While Gonzalez is still collecting data from his five-person IT department to calculate the firm’s ROI, “instinctively you can begin to see there is some cost savings in cloud computing,” he says. The more immediate value, though, lies in eliminating the time it takes to decide to buy a new server, configure it, and go through purchasing, only to have the asset sit idle or underutilized after it fulfills a temporary need. “From an asset-management perspective, cloud computing is very attractive,” Gonzalez says. In the future, Hoodiny may rely on cloud services to replicate its production environment as a way to test upgrades and new software functionality. “I’ll have a duplicate platform without shelling out for additional sets of hardware” or having to beg for money, Gonzalez says.
How useful will cloud computing be? For the most part, “companies are still struggling with it,” says Major Horton, CFO of Nirvanix Inc., provider of a cloud storage platform. “They say, ‘We get the advantage of not having to layout capital, but what do we use cloud computing for?’ That’s where there is still a learning curve.”
Heavy-duty enterprise jobs are not an option at this point. “The best [service-level agreement] that I know of provides for only 99.5 percent uptime, whereas most enterprises are looking for 99.999 percent uptime or better for mission-critical applications,” says Brett Waldman, a research analyst in system software at IDC.
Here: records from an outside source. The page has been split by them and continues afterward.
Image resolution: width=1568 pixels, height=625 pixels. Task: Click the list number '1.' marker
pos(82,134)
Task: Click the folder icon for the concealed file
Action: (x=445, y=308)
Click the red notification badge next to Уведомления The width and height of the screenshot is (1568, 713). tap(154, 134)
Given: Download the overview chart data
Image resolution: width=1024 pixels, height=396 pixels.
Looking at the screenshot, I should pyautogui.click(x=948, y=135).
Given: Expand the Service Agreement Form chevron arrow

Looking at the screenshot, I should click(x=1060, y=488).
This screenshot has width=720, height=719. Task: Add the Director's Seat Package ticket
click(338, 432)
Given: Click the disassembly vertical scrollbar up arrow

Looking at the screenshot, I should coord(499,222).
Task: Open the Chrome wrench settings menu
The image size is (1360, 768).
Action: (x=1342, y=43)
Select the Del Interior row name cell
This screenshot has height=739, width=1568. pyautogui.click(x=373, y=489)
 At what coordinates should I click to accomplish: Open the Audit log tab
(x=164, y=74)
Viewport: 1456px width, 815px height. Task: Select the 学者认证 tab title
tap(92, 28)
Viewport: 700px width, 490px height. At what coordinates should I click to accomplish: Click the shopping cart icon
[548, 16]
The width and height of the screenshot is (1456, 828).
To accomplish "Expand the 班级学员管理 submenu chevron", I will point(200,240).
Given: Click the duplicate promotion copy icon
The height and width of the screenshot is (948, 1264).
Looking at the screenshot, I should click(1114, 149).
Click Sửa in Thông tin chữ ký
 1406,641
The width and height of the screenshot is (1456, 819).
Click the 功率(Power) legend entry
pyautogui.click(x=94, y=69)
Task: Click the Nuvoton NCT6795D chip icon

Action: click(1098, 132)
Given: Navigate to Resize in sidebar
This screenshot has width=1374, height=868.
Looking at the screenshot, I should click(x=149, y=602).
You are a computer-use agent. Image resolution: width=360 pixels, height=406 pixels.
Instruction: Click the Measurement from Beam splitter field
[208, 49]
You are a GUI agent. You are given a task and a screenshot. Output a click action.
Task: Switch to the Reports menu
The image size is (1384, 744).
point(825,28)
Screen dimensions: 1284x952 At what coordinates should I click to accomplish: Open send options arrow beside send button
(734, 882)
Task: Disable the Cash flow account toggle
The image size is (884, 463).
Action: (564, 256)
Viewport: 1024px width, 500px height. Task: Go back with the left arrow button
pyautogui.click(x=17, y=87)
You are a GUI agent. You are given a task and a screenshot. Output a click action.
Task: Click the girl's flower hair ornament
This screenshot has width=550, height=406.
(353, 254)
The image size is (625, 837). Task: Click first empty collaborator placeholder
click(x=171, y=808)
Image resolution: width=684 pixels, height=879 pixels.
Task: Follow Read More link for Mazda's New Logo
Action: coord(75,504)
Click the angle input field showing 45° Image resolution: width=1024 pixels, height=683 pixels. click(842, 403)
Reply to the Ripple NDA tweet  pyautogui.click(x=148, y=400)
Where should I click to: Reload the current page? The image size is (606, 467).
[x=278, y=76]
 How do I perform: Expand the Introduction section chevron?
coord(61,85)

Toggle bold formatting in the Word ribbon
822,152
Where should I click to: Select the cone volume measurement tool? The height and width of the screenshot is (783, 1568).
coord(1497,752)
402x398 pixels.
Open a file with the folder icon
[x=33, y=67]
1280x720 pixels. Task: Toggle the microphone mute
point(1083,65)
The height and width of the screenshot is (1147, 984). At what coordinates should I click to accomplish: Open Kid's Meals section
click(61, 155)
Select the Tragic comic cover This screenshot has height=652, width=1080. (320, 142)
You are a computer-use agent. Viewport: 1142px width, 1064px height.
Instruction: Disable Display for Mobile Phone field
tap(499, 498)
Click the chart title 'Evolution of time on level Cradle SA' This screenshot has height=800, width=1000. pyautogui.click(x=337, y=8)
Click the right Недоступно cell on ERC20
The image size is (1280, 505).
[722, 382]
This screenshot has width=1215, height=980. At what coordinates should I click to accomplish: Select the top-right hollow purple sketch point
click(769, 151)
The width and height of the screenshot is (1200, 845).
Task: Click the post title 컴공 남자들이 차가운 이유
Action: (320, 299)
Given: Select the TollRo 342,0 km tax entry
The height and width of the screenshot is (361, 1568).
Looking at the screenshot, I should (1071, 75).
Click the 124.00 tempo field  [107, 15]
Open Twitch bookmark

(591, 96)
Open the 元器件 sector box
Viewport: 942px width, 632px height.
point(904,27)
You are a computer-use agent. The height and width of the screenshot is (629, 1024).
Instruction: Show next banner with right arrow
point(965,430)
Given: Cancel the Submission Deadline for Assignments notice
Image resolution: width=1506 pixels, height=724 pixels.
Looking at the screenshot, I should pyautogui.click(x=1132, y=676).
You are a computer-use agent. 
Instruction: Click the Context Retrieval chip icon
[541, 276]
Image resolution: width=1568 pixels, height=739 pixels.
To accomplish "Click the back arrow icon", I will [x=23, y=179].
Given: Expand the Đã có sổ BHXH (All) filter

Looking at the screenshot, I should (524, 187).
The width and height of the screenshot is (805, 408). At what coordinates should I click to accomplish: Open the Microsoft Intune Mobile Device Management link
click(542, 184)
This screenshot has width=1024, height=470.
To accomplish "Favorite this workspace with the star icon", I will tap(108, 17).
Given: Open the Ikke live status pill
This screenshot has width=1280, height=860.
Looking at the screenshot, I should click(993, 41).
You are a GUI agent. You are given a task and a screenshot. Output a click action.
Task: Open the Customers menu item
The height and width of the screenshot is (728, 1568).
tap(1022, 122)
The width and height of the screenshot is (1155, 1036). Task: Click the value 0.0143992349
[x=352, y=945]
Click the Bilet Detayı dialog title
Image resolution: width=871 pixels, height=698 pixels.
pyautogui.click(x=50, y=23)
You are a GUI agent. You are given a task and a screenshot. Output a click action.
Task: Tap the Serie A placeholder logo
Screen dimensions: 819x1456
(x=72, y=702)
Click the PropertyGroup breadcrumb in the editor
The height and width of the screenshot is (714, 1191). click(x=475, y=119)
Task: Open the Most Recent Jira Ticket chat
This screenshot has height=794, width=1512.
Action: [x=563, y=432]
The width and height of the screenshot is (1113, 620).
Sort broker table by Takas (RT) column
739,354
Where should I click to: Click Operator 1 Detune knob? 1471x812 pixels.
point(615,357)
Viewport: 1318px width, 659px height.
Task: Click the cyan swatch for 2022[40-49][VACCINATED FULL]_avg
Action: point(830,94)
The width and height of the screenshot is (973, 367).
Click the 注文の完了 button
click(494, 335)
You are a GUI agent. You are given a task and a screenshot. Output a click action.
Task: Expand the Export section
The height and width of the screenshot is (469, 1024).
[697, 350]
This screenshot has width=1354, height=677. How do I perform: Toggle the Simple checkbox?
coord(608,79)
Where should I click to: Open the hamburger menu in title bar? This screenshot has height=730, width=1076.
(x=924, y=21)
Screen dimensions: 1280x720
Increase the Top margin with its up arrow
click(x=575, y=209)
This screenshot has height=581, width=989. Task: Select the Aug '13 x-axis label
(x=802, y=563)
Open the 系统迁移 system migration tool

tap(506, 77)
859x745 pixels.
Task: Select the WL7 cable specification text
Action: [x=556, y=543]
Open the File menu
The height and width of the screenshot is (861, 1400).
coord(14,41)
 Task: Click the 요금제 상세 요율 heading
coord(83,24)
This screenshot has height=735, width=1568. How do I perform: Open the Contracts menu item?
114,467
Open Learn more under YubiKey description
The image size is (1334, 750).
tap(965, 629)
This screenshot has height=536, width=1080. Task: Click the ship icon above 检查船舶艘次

Migration to the cloud will likely follow the same evolution other forms of outsourcing have taken: low-priority business tasks will be the early candidates. Instead of moving to cloud computing “en masse,” companies will “look at their technology landscape and rebalance it by pushing some to the cloud,” says Daz Wilkin, a program manager in Microsoft’s platform strategy group. The technical infrastructure that is not part of a company’s “secret sauce” will be best suited to cloud computing, Wilkin says, citing messaging and Web collaboration as examples.
Microsoft, for example, expects 50 percent of Exchange mailboxes to migrate to Microsoft Exchange Online in five years. “Customers are giving us jobs they cannot do themselves or that are peripheral and noncritical,” agrees Eric Novikoff, former CFO and now chief operating officer at ENKI, a virtual data-center provider.